### Dataset records
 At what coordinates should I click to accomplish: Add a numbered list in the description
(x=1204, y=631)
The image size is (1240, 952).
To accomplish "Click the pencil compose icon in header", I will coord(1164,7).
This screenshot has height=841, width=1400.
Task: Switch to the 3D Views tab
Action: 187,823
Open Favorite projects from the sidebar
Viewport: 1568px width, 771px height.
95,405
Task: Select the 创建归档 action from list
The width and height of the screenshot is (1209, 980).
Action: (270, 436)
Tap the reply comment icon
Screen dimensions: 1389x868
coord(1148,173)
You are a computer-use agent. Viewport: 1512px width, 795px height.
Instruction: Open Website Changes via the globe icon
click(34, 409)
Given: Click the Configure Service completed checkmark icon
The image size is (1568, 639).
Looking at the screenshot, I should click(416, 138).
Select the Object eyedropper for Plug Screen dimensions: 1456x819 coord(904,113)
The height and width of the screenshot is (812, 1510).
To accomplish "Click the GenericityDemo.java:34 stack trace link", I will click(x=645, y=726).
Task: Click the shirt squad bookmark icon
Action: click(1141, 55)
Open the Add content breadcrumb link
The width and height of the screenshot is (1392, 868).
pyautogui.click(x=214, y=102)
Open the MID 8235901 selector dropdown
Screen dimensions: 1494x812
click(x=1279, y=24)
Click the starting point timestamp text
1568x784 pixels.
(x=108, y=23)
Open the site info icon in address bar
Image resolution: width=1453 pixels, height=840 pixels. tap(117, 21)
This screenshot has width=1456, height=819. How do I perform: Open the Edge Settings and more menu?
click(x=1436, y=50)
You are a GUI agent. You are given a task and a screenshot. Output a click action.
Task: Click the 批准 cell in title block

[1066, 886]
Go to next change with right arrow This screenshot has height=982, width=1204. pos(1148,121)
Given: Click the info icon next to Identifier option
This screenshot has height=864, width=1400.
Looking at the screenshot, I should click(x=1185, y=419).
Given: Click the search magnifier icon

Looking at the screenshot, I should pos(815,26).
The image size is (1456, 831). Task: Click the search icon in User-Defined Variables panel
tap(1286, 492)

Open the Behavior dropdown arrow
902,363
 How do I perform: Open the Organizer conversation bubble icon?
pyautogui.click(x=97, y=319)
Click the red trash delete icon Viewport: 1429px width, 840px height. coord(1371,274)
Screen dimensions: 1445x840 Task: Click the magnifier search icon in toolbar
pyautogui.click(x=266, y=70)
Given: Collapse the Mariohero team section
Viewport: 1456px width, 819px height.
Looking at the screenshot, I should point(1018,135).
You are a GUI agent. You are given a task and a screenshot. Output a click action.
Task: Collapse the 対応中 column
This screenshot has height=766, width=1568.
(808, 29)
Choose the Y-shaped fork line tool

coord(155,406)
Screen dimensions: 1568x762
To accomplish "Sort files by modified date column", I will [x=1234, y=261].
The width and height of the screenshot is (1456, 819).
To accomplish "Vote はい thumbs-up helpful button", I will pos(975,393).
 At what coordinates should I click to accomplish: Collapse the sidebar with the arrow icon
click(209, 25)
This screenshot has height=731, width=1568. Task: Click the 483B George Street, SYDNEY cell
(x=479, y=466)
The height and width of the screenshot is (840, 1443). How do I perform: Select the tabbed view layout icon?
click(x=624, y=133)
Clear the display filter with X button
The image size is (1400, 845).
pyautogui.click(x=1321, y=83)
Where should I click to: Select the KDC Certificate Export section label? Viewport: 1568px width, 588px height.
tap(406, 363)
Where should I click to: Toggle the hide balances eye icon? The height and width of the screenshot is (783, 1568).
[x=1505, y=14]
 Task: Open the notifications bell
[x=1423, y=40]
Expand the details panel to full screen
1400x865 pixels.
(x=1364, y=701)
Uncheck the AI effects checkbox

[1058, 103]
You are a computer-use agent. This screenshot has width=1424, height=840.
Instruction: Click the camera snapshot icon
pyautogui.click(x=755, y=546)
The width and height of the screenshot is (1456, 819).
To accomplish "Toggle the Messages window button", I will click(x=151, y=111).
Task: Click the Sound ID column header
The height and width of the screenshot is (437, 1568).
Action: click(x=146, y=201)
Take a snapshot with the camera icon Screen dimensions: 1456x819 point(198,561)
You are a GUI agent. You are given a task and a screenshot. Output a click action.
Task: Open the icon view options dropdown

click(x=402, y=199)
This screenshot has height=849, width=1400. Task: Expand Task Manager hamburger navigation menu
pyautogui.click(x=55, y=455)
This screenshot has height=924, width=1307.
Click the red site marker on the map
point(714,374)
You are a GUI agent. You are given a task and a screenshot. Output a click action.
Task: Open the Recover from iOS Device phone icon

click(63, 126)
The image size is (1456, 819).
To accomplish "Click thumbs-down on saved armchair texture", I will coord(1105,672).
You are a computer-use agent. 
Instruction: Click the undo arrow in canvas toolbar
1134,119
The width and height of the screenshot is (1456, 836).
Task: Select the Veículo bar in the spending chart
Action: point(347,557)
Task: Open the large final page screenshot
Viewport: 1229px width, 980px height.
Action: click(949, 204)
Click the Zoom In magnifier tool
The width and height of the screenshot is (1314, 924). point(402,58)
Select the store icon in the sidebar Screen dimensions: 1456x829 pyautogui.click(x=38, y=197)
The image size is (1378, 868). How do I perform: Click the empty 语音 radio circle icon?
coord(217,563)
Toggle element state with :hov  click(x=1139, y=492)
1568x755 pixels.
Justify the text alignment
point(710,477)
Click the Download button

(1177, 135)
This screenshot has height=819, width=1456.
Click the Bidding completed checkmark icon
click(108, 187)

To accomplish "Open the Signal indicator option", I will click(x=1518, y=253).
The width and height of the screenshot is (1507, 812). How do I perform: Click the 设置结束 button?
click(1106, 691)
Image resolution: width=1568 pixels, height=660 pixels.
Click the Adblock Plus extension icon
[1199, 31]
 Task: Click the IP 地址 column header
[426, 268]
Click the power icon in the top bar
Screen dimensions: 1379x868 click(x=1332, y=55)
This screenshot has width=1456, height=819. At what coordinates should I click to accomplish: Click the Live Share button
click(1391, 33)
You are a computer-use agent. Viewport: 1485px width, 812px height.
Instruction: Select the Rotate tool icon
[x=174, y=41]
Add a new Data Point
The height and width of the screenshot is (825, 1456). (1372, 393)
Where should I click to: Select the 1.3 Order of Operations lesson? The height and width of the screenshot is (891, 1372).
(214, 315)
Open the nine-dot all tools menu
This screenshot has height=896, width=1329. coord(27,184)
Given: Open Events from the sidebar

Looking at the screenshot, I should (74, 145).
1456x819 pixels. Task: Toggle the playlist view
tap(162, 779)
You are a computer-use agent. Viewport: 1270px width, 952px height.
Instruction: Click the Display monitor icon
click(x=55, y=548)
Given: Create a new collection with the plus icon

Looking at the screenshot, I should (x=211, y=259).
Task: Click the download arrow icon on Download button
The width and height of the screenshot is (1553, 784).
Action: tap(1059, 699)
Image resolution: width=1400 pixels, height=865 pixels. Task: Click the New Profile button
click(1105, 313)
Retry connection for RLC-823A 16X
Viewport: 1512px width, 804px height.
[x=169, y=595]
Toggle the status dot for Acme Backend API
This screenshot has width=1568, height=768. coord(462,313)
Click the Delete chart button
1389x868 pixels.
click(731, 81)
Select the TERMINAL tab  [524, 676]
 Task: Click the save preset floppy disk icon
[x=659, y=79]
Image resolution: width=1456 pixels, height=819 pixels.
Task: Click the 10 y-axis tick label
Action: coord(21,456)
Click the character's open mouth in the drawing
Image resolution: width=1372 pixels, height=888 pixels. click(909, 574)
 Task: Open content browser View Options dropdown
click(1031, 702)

### What you should do
Retype all of the entries precisely as they are.

### Answer space
 At what coordinates should I click to accomplish: Add a numbered list in the description
(x=1204, y=631)
The image size is (1240, 952).
To accomplish "Click the pencil compose icon in header", I will coord(1164,7).
This screenshot has height=841, width=1400.
Task: Switch to the 3D Views tab
Action: 187,823
Open Favorite projects from the sidebar
Viewport: 1568px width, 771px height.
95,405
Task: Select the 创建归档 action from list
The width and height of the screenshot is (1209, 980).
Action: (270, 436)
Tap the reply comment icon
Screen dimensions: 1389x868
coord(1148,173)
You are a computer-use agent. Viewport: 1512px width, 795px height.
Instruction: Open Website Changes via the globe icon
click(34, 409)
Given: Click the Configure Service completed checkmark icon
The image size is (1568, 639).
Looking at the screenshot, I should click(416, 138).
Select the Object eyedropper for Plug Screen dimensions: 1456x819 coord(904,113)
The height and width of the screenshot is (812, 1510).
To accomplish "Click the GenericityDemo.java:34 stack trace link", I will click(x=645, y=726).
Task: Click the shirt squad bookmark icon
Action: click(1141, 55)
Open the Add content breadcrumb link
The width and height of the screenshot is (1392, 868).
pyautogui.click(x=214, y=102)
Open the MID 8235901 selector dropdown
Screen dimensions: 1494x812
click(x=1279, y=24)
Click the starting point timestamp text
1568x784 pixels.
(x=108, y=23)
Open the site info icon in address bar
Image resolution: width=1453 pixels, height=840 pixels. tap(117, 21)
This screenshot has width=1456, height=819. How do I perform: Open the Edge Settings and more menu?
click(x=1436, y=50)
You are a GUI agent. You are given a task and a screenshot. Output a click action.
Task: Click the 批准 cell in title block

[1066, 886]
Go to next change with right arrow This screenshot has height=982, width=1204. pos(1148,121)
Given: Click the info icon next to Identifier option
This screenshot has height=864, width=1400.
Looking at the screenshot, I should click(x=1185, y=419).
Given: Click the search magnifier icon

Looking at the screenshot, I should pos(815,26).
The image size is (1456, 831). Task: Click the search icon in User-Defined Variables panel
tap(1286, 492)

Open the Behavior dropdown arrow
902,363
 How do I perform: Open the Organizer conversation bubble icon?
pyautogui.click(x=97, y=319)
Click the red trash delete icon Viewport: 1429px width, 840px height. coord(1371,274)
Screen dimensions: 1445x840 Task: Click the magnifier search icon in toolbar
pyautogui.click(x=266, y=70)
Given: Collapse the Mariohero team section
Viewport: 1456px width, 819px height.
Looking at the screenshot, I should point(1018,135).
You are a GUI agent. You are given a task and a screenshot. Output a click action.
Task: Collapse the 対応中 column
This screenshot has height=766, width=1568.
(808, 29)
Choose the Y-shaped fork line tool

coord(155,406)
Screen dimensions: 1568x762
To accomplish "Sort files by modified date column", I will [x=1234, y=261].
The width and height of the screenshot is (1456, 819).
To accomplish "Vote はい thumbs-up helpful button", I will pos(975,393).
 At what coordinates should I click to accomplish: Collapse the sidebar with the arrow icon
click(209, 25)
This screenshot has height=731, width=1568. Task: Click the 483B George Street, SYDNEY cell
(x=479, y=466)
The height and width of the screenshot is (840, 1443). How do I perform: Select the tabbed view layout icon?
click(x=624, y=133)
Clear the display filter with X button
The image size is (1400, 845).
pyautogui.click(x=1321, y=83)
Where should I click to: Select the KDC Certificate Export section label? Viewport: 1568px width, 588px height.
tap(406, 363)
Where should I click to: Toggle the hide balances eye icon? The height and width of the screenshot is (783, 1568).
[x=1505, y=14]
 Task: Open the notifications bell
[x=1423, y=40]
Expand the details panel to full screen
1400x865 pixels.
(x=1364, y=701)
Uncheck the AI effects checkbox

[1058, 103]
You are a computer-use agent. This screenshot has width=1424, height=840.
Instruction: Click the camera snapshot icon
pyautogui.click(x=755, y=546)
The width and height of the screenshot is (1456, 819).
To accomplish "Toggle the Messages window button", I will click(x=151, y=111).
Task: Click the Sound ID column header
The height and width of the screenshot is (437, 1568).
Action: click(x=146, y=201)
Take a snapshot with the camera icon Screen dimensions: 1456x819 point(198,561)
You are a GUI agent. You are given a task and a screenshot. Output a click action.
Task: Open the icon view options dropdown

click(x=402, y=199)
This screenshot has height=849, width=1400. Task: Expand Task Manager hamburger navigation menu
pyautogui.click(x=55, y=455)
This screenshot has height=924, width=1307.
Click the red site marker on the map
point(714,374)
You are a GUI agent. You are given a task and a screenshot. Output a click action.
Task: Open the Recover from iOS Device phone icon

click(63, 126)
The image size is (1456, 819).
To accomplish "Click thumbs-down on saved armchair texture", I will coord(1105,672).
You are a computer-use agent. 
Instruction: Click the undo arrow in canvas toolbar
1134,119
The width and height of the screenshot is (1456, 836).
Task: Select the Veículo bar in the spending chart
Action: point(347,557)
Task: Open the large final page screenshot
Viewport: 1229px width, 980px height.
Action: click(949, 204)
Click the Zoom In magnifier tool
The width and height of the screenshot is (1314, 924). point(402,58)
Select the store icon in the sidebar Screen dimensions: 1456x829 pyautogui.click(x=38, y=197)
The image size is (1378, 868). How do I perform: Click the empty 语音 radio circle icon?
coord(217,563)
Toggle element state with :hov  click(x=1139, y=492)
1568x755 pixels.
Justify the text alignment
point(710,477)
Click the Download button

(1177, 135)
This screenshot has height=819, width=1456.
Click the Bidding completed checkmark icon
click(108, 187)

To accomplish "Open the Signal indicator option", I will click(x=1518, y=253).
The width and height of the screenshot is (1507, 812). How do I perform: Click the 设置结束 button?
click(1106, 691)
Image resolution: width=1568 pixels, height=660 pixels.
Click the Adblock Plus extension icon
[1199, 31]
 Task: Click the IP 地址 column header
[426, 268]
Click the power icon in the top bar
Screen dimensions: 1379x868 click(x=1332, y=55)
This screenshot has width=1456, height=819. At what coordinates should I click to accomplish: Click the Live Share button
click(1391, 33)
You are a computer-use agent. Viewport: 1485px width, 812px height.
Instruction: Select the Rotate tool icon
[x=174, y=41]
Add a new Data Point
The height and width of the screenshot is (825, 1456). (1372, 393)
Where should I click to: Select the 1.3 Order of Operations lesson? The height and width of the screenshot is (891, 1372).
(214, 315)
Open the nine-dot all tools menu
This screenshot has height=896, width=1329. coord(27,184)
Given: Open Events from the sidebar

Looking at the screenshot, I should (74, 145).
1456x819 pixels. Task: Toggle the playlist view
tap(162, 779)
You are a computer-use agent. Viewport: 1270px width, 952px height.
Instruction: Click the Display monitor icon
click(x=55, y=548)
Given: Create a new collection with the plus icon

Looking at the screenshot, I should (x=211, y=259).
Task: Click the download arrow icon on Download button
The width and height of the screenshot is (1553, 784).
Action: tap(1059, 699)
Image resolution: width=1400 pixels, height=865 pixels. Task: Click the New Profile button
click(1105, 313)
Retry connection for RLC-823A 16X
Viewport: 1512px width, 804px height.
[x=169, y=595]
Toggle the status dot for Acme Backend API
This screenshot has width=1568, height=768. coord(462,313)
Click the Delete chart button
1389x868 pixels.
click(731, 81)
Select the TERMINAL tab  [524, 676]
 Task: Click the save preset floppy disk icon
[x=659, y=79]
Image resolution: width=1456 pixels, height=819 pixels.
Task: Click the 10 y-axis tick label
Action: coord(21,456)
Click the character's open mouth in the drawing
Image resolution: width=1372 pixels, height=888 pixels. click(909, 574)
 Task: Open content browser View Options dropdown
click(1031, 702)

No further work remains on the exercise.